▶ _Excerpt_:
++++++++

In a letter dated November 1, 2016, Elder L. Whitney Clayton of the Presidency of the Seventy announced the Area Plan for the United States and Canada. Please analyze this document as an example of how different Mormon principles of living are from the teachings of Christ in the Book of Mormon and the Bible. Ask yourself from where these strange doctrines come, when He declares his gospel with the simple phrase: “This is my doctrine,” three times in the passage of 3 Nephi 11: 32-40. 

The seven presidents of the quorum of Seventy presented this statement, signed by all of them. 

The plan focuses on the divinely appointed priorities of living the gospel of Jesus Christ, gathering Israel through missionary work, caring for the poor and needy, and enabling the salvation of the dead. (See Church Handbook : Administering the Church: Chapter 2, Section2.2). We encourage you to study the plan as individuals and families. As we participate in this inspired vision, we will become, and help others become faithful followers of Christ and enjoy the blessing of the holy temple.

The area plan is as follows:

Live the gospel of Jesus Christ. This means:

  • Strengthen ourselves and our families by receiving the ordinances of salvation and exaltation and keeping the associated covenants.
  • Strengthen our faith in Heavenly Father and His Son Jesus Christ and His Atonement by regularly studying the Book of Mormon and by honoring the Sabbath day.

Gather Israel through missionary work, which means:

  • Teach repentance and baptize converts.
  • Rescue less-active members.

Care for the poor and needy, which means:

  • Build spiritual and temporal self-reliance.
  • Live the law of the fast and serve others.

Enable the salvation of the dead by identifying ancestors and performing vicarious temple ordinances for them, which means:

  • Find family names.
  • Take family names to the temple for ordinances and teach others to do the same.

Indicators of progress for each goal:  Select from the following indicators of conversion and Church growth from the Quarterly Report to measure progress . . .

++++++++

▶ _Material shown_:
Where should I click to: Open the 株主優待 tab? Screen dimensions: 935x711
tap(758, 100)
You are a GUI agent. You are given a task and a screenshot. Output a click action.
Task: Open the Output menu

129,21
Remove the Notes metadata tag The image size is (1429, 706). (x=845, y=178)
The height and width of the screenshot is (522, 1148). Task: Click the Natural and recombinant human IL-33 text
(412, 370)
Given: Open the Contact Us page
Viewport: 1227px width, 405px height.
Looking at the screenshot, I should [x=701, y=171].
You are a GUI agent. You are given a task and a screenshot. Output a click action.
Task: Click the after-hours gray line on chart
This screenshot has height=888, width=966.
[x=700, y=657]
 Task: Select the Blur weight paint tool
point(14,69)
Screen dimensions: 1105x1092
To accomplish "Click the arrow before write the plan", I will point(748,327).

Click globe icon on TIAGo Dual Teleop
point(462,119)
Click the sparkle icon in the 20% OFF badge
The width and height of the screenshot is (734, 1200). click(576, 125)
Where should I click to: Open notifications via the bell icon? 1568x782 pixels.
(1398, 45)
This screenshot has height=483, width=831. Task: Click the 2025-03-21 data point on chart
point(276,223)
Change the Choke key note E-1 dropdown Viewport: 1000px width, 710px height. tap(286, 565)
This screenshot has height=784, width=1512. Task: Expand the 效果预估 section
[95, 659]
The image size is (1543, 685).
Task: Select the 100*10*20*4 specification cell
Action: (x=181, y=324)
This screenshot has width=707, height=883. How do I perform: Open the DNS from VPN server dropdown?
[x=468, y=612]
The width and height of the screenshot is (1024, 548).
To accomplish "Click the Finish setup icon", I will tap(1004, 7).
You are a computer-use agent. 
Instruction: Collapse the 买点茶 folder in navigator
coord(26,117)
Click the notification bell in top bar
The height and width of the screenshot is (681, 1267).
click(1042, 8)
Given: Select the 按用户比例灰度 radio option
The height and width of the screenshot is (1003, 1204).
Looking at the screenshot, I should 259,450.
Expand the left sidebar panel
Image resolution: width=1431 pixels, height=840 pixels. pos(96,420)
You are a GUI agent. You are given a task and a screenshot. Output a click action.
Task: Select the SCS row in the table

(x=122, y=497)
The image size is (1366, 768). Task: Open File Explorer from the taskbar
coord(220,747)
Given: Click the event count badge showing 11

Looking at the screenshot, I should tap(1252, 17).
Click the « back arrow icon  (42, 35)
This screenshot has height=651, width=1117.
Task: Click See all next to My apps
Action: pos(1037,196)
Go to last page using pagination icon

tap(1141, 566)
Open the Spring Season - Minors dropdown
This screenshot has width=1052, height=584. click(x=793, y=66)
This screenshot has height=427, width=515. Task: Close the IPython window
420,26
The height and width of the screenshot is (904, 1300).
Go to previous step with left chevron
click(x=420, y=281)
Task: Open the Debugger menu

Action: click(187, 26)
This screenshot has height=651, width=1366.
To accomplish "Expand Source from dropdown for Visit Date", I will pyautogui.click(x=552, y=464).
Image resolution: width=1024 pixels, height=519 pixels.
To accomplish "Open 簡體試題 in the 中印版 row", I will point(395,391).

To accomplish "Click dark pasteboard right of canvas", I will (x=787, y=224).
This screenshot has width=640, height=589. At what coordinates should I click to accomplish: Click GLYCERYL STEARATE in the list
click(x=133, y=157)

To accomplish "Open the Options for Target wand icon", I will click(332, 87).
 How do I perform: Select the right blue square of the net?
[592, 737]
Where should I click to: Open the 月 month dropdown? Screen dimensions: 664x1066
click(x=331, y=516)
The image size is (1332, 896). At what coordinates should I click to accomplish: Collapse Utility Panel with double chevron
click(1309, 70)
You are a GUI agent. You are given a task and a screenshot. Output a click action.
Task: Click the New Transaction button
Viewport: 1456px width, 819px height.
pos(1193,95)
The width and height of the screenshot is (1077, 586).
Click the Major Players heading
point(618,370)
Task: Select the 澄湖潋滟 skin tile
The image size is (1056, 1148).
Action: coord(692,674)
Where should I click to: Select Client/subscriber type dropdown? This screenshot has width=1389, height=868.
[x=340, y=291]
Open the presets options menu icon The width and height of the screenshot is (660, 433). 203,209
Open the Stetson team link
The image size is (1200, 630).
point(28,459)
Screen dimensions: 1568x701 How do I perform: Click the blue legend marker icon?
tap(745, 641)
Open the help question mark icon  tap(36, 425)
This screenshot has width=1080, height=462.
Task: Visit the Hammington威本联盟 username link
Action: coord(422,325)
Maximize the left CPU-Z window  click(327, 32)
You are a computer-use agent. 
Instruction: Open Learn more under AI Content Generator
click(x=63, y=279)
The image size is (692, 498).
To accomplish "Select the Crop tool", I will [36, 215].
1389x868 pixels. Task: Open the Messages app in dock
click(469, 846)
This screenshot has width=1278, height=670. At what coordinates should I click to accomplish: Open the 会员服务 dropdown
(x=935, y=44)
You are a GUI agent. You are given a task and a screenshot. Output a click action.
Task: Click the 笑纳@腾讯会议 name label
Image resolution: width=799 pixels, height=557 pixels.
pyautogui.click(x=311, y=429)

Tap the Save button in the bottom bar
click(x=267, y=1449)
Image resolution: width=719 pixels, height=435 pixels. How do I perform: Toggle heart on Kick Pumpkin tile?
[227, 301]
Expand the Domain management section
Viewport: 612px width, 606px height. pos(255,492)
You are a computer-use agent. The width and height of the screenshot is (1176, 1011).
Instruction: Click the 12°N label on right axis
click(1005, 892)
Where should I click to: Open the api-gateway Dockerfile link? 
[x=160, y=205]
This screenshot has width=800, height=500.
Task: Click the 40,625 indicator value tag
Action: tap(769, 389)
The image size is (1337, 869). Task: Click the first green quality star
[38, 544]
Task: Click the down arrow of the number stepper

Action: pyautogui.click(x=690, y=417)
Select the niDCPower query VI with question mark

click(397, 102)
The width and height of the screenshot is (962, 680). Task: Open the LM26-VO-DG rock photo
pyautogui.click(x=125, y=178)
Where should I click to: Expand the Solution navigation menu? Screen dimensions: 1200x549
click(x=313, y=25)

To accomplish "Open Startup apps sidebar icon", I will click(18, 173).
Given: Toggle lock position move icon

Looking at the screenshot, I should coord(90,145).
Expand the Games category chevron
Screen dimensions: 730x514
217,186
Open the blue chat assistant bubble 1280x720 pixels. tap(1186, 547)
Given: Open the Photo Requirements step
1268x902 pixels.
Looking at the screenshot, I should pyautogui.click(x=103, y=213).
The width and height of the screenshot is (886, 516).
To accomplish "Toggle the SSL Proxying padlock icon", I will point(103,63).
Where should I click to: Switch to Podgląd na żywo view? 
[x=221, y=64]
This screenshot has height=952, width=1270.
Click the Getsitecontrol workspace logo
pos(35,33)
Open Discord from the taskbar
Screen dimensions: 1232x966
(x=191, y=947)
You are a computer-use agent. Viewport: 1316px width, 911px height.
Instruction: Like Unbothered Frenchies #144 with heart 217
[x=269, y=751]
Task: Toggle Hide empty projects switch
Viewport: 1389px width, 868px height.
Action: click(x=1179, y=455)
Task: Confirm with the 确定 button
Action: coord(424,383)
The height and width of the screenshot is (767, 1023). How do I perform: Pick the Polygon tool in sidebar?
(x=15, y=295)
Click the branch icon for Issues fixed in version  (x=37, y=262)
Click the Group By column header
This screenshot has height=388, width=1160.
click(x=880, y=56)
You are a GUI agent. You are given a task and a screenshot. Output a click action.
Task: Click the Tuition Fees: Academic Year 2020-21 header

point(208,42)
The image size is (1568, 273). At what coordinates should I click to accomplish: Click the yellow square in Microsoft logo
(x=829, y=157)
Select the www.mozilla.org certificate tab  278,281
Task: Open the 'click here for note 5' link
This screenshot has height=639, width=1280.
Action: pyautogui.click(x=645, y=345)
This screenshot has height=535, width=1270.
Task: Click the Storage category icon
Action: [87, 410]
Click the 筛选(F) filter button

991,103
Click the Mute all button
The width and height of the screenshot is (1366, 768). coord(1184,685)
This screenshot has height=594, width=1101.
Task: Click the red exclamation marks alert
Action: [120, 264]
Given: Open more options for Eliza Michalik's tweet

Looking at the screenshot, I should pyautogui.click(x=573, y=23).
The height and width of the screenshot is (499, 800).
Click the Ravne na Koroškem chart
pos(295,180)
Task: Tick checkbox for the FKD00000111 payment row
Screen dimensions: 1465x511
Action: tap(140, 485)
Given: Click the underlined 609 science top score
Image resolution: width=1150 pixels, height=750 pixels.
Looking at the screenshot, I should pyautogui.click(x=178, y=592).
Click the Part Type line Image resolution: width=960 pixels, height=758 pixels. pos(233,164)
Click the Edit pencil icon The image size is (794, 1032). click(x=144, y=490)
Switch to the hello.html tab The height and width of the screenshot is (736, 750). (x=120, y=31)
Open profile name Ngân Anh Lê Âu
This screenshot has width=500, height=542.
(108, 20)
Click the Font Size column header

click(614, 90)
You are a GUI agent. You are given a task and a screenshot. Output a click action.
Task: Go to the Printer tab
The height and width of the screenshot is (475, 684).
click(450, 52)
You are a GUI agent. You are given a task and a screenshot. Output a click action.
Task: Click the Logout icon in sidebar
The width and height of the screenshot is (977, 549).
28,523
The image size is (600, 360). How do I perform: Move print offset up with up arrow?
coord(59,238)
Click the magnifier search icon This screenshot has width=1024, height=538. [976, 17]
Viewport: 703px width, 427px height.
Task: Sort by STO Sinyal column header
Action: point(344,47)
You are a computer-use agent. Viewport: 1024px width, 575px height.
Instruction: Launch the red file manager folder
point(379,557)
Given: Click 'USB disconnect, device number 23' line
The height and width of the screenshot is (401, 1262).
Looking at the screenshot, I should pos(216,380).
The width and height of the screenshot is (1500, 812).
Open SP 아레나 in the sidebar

++++++++

▶ _Description of the task_:
Please answer these questions from the Area Plan excerpt:
1. Who announced the Area Plan, and what is the date of the letter?
2. How many presidents of the quorum of Seventy signed the statement?
3. What two actions does the plan list under gathering Israel through missionary work?

▶ _Written reply_:
1. Elder L. Whitney Clayton of the Presidency of the Seventy, in a letter dated November 1, 2016.
2. Seven.
3. Teach repentance and baptize converts, and rescue less-active members.